[Dataset records]
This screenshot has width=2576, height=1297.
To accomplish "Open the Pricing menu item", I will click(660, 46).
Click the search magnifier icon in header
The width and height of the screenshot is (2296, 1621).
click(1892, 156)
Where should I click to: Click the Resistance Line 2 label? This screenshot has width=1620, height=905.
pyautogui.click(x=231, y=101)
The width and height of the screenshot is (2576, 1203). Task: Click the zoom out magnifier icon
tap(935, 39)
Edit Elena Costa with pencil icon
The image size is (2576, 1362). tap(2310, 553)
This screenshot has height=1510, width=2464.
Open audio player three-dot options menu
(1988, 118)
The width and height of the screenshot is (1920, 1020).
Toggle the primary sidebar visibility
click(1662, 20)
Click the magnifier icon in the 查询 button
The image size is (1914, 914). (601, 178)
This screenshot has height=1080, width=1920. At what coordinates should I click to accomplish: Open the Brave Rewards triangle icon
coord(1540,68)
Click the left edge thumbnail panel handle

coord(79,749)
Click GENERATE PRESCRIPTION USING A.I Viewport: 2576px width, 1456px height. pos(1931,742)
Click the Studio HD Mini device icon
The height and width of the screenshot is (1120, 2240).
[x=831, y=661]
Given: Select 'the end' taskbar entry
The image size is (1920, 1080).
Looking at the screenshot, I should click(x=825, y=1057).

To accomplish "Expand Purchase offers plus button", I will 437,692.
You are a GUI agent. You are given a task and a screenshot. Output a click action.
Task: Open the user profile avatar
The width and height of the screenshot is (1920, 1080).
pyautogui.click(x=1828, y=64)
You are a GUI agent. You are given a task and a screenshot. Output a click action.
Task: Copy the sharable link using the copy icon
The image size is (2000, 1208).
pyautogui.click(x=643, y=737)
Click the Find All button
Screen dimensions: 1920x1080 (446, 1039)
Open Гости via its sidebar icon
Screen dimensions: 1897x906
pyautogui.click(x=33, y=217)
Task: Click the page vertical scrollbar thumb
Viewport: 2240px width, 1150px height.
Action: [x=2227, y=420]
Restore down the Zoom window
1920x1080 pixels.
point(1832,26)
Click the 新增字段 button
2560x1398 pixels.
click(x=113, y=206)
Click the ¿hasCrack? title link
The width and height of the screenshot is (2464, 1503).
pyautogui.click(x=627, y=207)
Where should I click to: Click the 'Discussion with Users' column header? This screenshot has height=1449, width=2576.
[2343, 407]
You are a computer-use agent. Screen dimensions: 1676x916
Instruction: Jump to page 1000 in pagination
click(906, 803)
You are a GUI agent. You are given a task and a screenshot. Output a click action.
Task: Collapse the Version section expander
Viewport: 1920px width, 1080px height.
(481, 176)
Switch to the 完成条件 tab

### [TASK DESCRIPTION]
Retype all the data. Nothing may be left out or altered.

### [EXERCISE ANSWER]
This screenshot has width=2576, height=1297.
To accomplish "Open the Pricing menu item", I will click(660, 46).
Click the search magnifier icon in header
The width and height of the screenshot is (2296, 1621).
click(1892, 156)
Where should I click to: Click the Resistance Line 2 label? This screenshot has width=1620, height=905.
pyautogui.click(x=231, y=101)
The width and height of the screenshot is (2576, 1203). Task: Click the zoom out magnifier icon
tap(935, 39)
Edit Elena Costa with pencil icon
The image size is (2576, 1362). tap(2310, 553)
This screenshot has height=1510, width=2464.
Open audio player three-dot options menu
(1988, 118)
The width and height of the screenshot is (1920, 1020).
Toggle the primary sidebar visibility
click(1662, 20)
Click the magnifier icon in the 查询 button
The image size is (1914, 914). (601, 178)
This screenshot has height=1080, width=1920. At what coordinates should I click to accomplish: Open the Brave Rewards triangle icon
coord(1540,68)
Click the left edge thumbnail panel handle

coord(79,749)
Click GENERATE PRESCRIPTION USING A.I Viewport: 2576px width, 1456px height. pos(1931,742)
Click the Studio HD Mini device icon
The height and width of the screenshot is (1120, 2240).
[x=831, y=661]
Given: Select 'the end' taskbar entry
The image size is (1920, 1080).
Looking at the screenshot, I should click(x=825, y=1057).

To accomplish "Expand Purchase offers plus button", I will 437,692.
You are a GUI agent. You are given a task and a screenshot. Output a click action.
Task: Open the user profile avatar
The width and height of the screenshot is (1920, 1080).
pyautogui.click(x=1828, y=64)
You are a GUI agent. You are given a task and a screenshot. Output a click action.
Task: Copy the sharable link using the copy icon
The image size is (2000, 1208).
pyautogui.click(x=643, y=737)
Click the Find All button
Screen dimensions: 1920x1080 (446, 1039)
Open Гости via its sidebar icon
Screen dimensions: 1897x906
pyautogui.click(x=33, y=217)
Task: Click the page vertical scrollbar thumb
Viewport: 2240px width, 1150px height.
Action: [x=2227, y=420]
Restore down the Zoom window
1920x1080 pixels.
point(1832,26)
Click the 新增字段 button
2560x1398 pixels.
click(x=113, y=206)
Click the ¿hasCrack? title link
The width and height of the screenshot is (2464, 1503).
pyautogui.click(x=627, y=207)
Where should I click to: Click the 'Discussion with Users' column header? This screenshot has height=1449, width=2576.
[2343, 407]
You are a computer-use agent. Screen dimensions: 1676x916
Instruction: Jump to page 1000 in pagination
click(906, 803)
You are a GUI agent. You are given a task and a screenshot. Output a click action.
Task: Collapse the Version section expander
Viewport: 1920px width, 1080px height.
(481, 176)
Switch to the 完成条件 tab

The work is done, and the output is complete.